━━━━━ Provided material ━━━━━
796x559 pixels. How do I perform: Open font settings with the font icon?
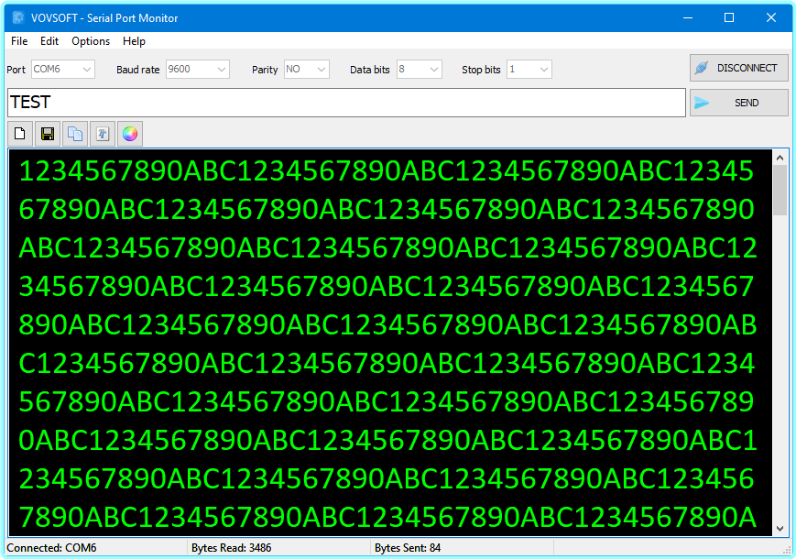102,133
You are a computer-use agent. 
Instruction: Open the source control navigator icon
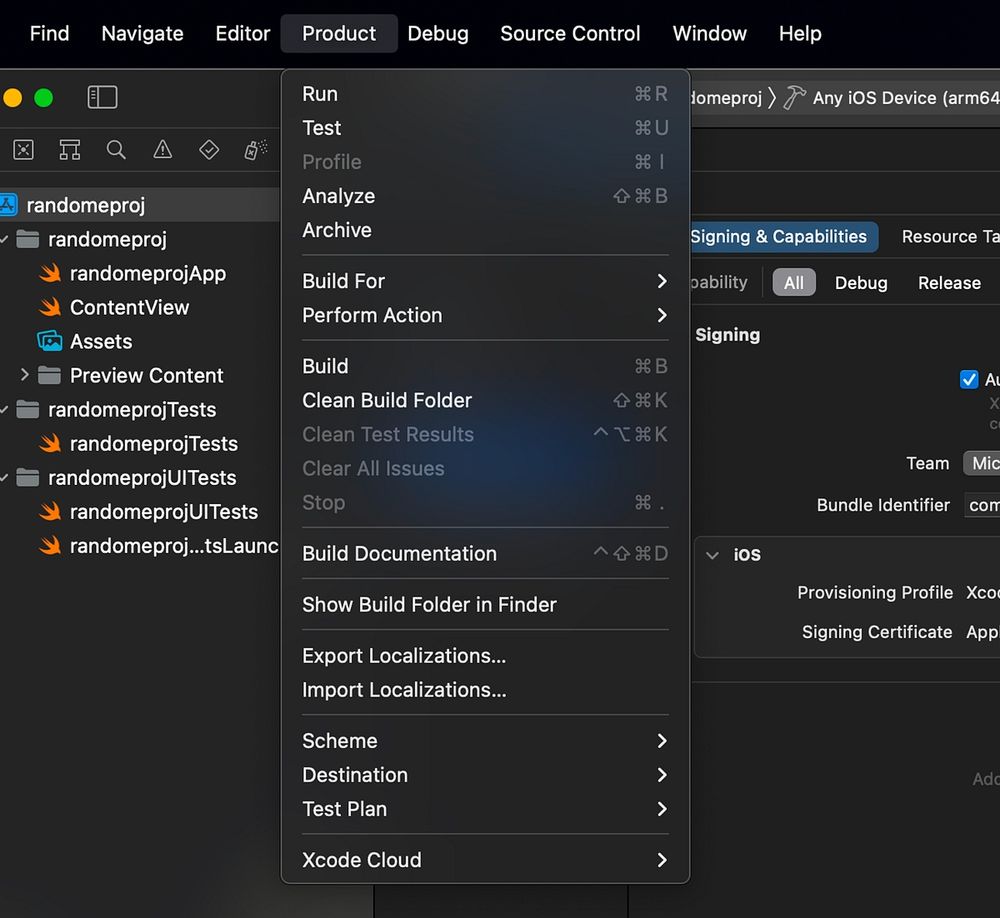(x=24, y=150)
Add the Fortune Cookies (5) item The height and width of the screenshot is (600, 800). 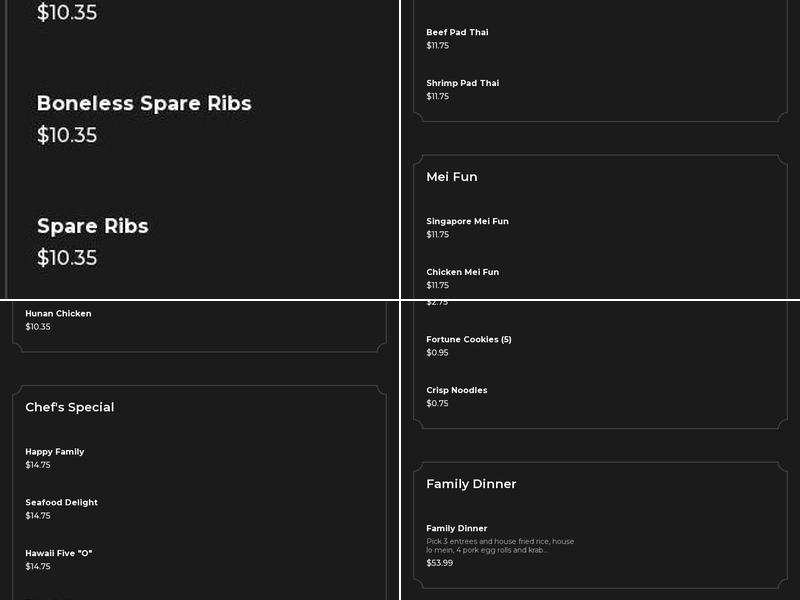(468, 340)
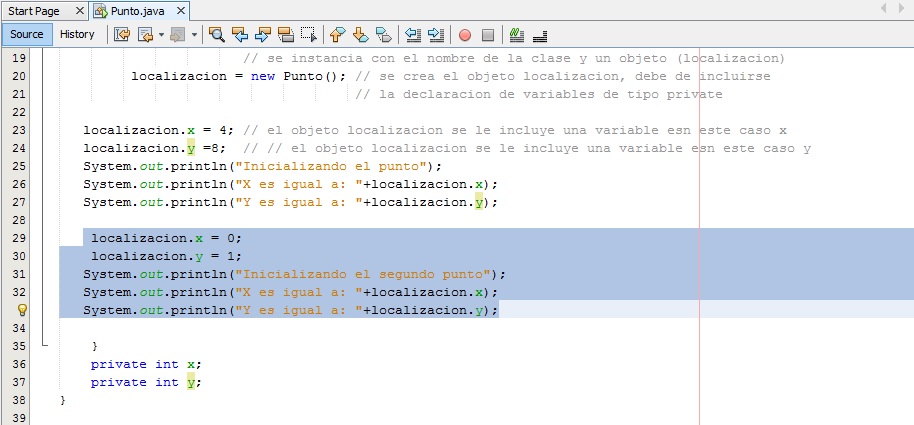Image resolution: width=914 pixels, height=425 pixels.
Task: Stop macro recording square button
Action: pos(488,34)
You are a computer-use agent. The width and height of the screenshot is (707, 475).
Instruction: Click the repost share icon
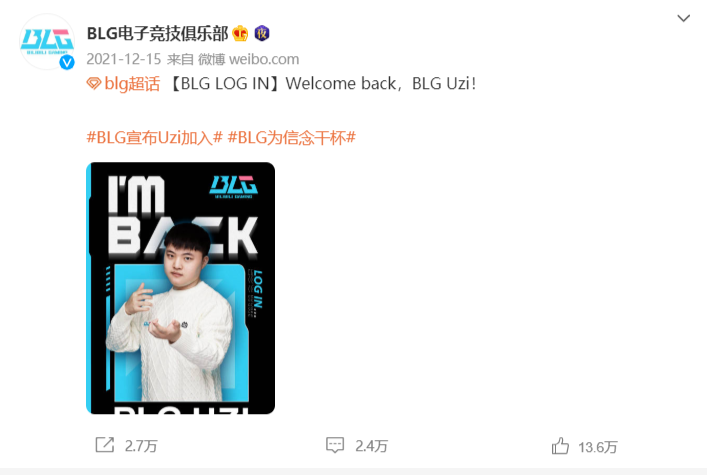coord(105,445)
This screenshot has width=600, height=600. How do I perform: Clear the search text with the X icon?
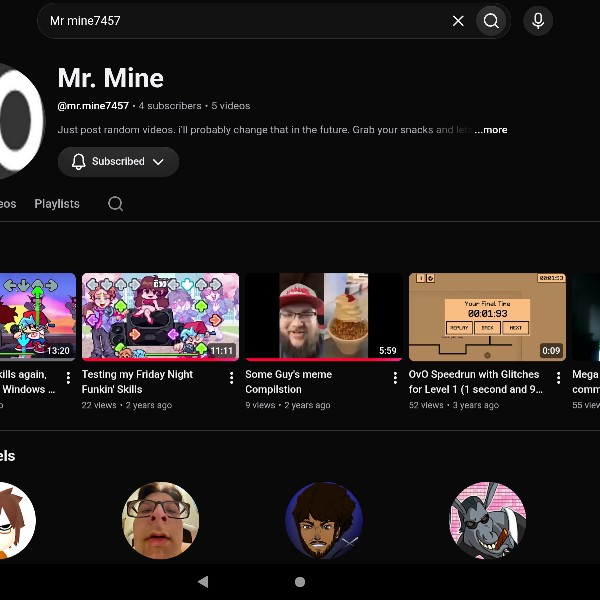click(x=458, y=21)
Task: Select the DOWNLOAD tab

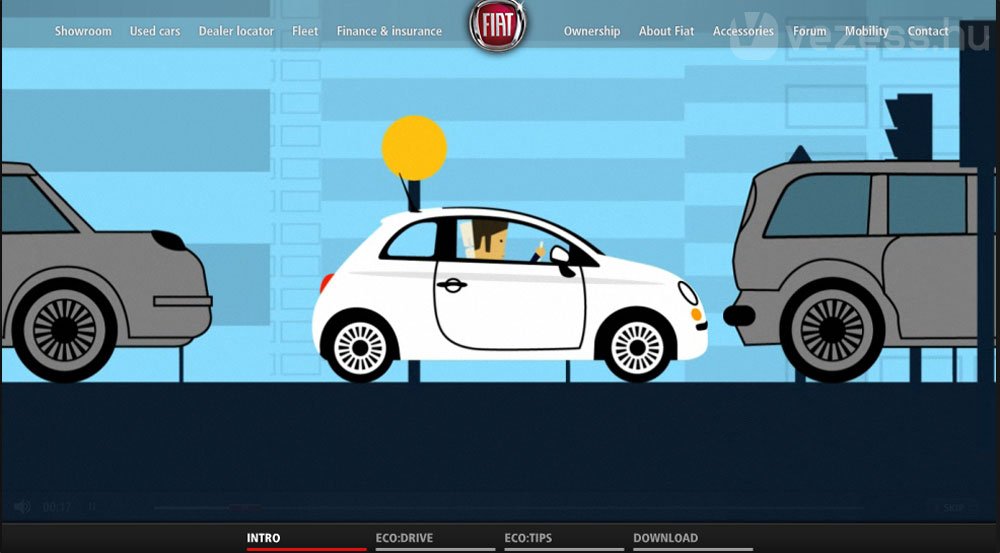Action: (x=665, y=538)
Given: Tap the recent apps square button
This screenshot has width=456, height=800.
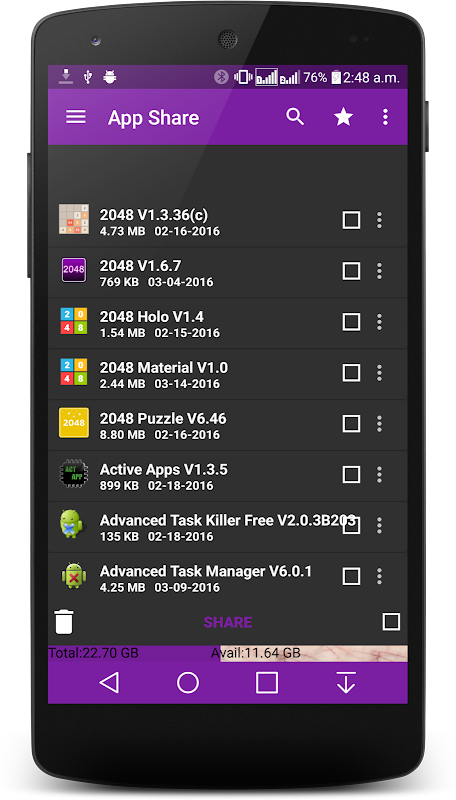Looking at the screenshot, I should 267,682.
━━━━━
━━━━━ Provided material ━━━━━
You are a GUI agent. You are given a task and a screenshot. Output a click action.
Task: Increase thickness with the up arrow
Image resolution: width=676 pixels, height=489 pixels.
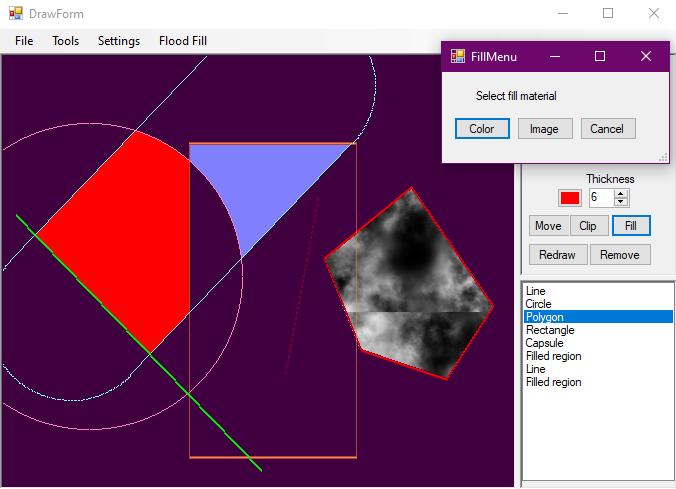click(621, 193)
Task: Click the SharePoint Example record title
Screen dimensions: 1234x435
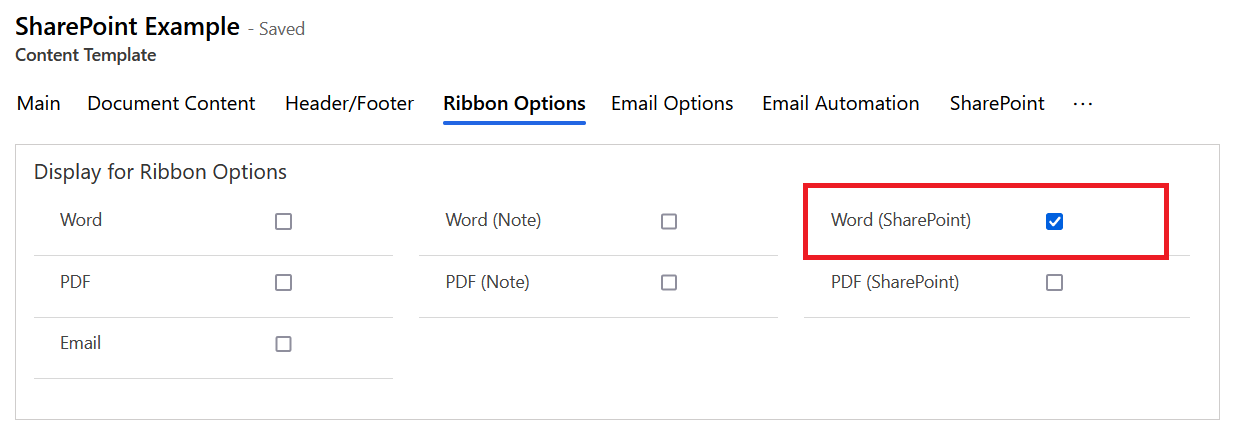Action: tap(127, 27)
━━━━━
◆ How to complete this task ◆
Pick out, from the lines above, every one that contains the string "computer".

◆ Answer to this problem ◆
You are a computer-use agent. 
You are a computer-use agent. The width and height of the screenshot is (707, 475).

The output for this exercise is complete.